Facts and Background
Mr. Schock and Mrs. Schock married in 1948 and remained married until the husband’s death in 1967. They had no children.
When Mr. Schock married Mrs. Schock, he owned a large ranch in Elgin, Arizona. During the marriage, he operated the ranch and the couple lived in a house on that property. They also shared a bank account with each spouse depositing all income and earnings in that account.
The husband paid the mortgage, expenses, taxes and all costs of maintaining the ranch from these community funds. After his death, the probate court found that part of the ranch had become community property. It awarded Mrs. Schock a probate homestead, including the house and 120 acres, and vested absolute title in her.
The estate executor sought review of this decision. He asked the appellate court to determine whether the ranch was community property or Mr. Schock’s separate property.
Under Arizona law, the probate court can set apart a homestead for the surviving spouse and children. The executor of Mr. Schock’s will argues that a surviving spouse without children is not eligible for a probate homestead. The Court of Appeals disagreed. It relied on and cited a state Supreme Court opinion to the contrary, In re Stanger’s Estate, 257 P.2d 593 (1953).
Was the Ranch Transmuted from Separate to Community Property?
The executor of Mr. Schock’s estate argued that the ranch remained his separate property. Under Arizona law, the court can award a probate homestead from separate property. However, it can only award this for a fixed period, not permanently.
The Court of Appeals agreed with the executor and found that the ranch remained husband’s separate property. It said that the character of property (separate or community) depends on its status when the spouse acquires it. A property keeps its initial status unless it is changed by agreement or operation of law.
Here, Mrs. Schock argues that she and Mr. Schock had an oral agreement transmuting the ranch to community property. That, she claims, is supported by the fact that he used community money to pay the mortgage.
She also points to the fact that the marital residence is on the property. She claims that Mr. Schock told her several times that he intended her to have the house. The Court found this evidence insufficient to prove an executed oral agreement transferring ownership to the community.
The fact that the couple commingling funds and used these funds to pay ranch expenses did not transmute the status of the property. Nor did the fact that the property was the family home for almost 20 years. The Court found the trial court was wrong in determining that the ranch was community property. It could only grant Mrs. Schock a temporary probate homestead in it.
Size of Probate Homestead
The executor last argues that the amount of property in the probate homestead – 120 acres—is too large. However, the Court said that the law does not limit the size or value of homesteads.
The Court of Appeals reversed the part of the judgment awarding Mrs. Schock the property. It returned the case to the lower court to designate a limited period for the probate homestead.
If you have questions about community funds on sole and separate house in an Arizona divorce case, you should seriously consider contacting the attorneys at Hildebrand Law, PC. Our Arizona community property and family law attorneys have over 100 years of combined experience successfully representing clients in community property disputes and family law cases.

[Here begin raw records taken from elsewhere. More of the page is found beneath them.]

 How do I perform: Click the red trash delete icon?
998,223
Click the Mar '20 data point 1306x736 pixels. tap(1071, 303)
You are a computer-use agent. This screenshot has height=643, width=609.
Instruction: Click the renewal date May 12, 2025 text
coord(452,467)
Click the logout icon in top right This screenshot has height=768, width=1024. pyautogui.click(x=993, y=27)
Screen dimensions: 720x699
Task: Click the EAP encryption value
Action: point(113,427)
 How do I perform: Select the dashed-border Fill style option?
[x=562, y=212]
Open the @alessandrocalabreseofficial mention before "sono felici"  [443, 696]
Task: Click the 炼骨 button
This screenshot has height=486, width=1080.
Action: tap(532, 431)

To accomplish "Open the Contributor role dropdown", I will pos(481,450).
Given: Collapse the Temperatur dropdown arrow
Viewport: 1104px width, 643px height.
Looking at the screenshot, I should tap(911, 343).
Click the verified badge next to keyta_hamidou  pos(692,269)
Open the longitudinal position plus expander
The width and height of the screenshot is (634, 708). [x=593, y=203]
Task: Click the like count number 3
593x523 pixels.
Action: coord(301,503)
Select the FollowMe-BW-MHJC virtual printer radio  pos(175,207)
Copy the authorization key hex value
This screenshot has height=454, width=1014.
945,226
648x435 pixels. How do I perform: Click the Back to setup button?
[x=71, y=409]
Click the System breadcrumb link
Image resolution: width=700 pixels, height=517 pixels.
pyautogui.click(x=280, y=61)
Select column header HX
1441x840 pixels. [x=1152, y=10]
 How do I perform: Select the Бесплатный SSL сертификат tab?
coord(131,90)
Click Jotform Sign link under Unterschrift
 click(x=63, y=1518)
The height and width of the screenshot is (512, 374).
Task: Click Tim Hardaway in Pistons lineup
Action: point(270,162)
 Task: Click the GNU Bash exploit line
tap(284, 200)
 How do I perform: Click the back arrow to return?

Our family law firm has earned numerous awards such as US News and World Reports Best Arizona Family Law Firm, US News and World Report Best Divorce Attorneys, “Best of the Valley” by Arizona Foothills readers, and “Best Arizona Divorce Law Firms” by North Scottsdale Magazine.
Call us today at (480)305-8300 or reach out to us through our appointment scheduling form to schedule your personalized consultation and turn your Arizona community property or family law case around today.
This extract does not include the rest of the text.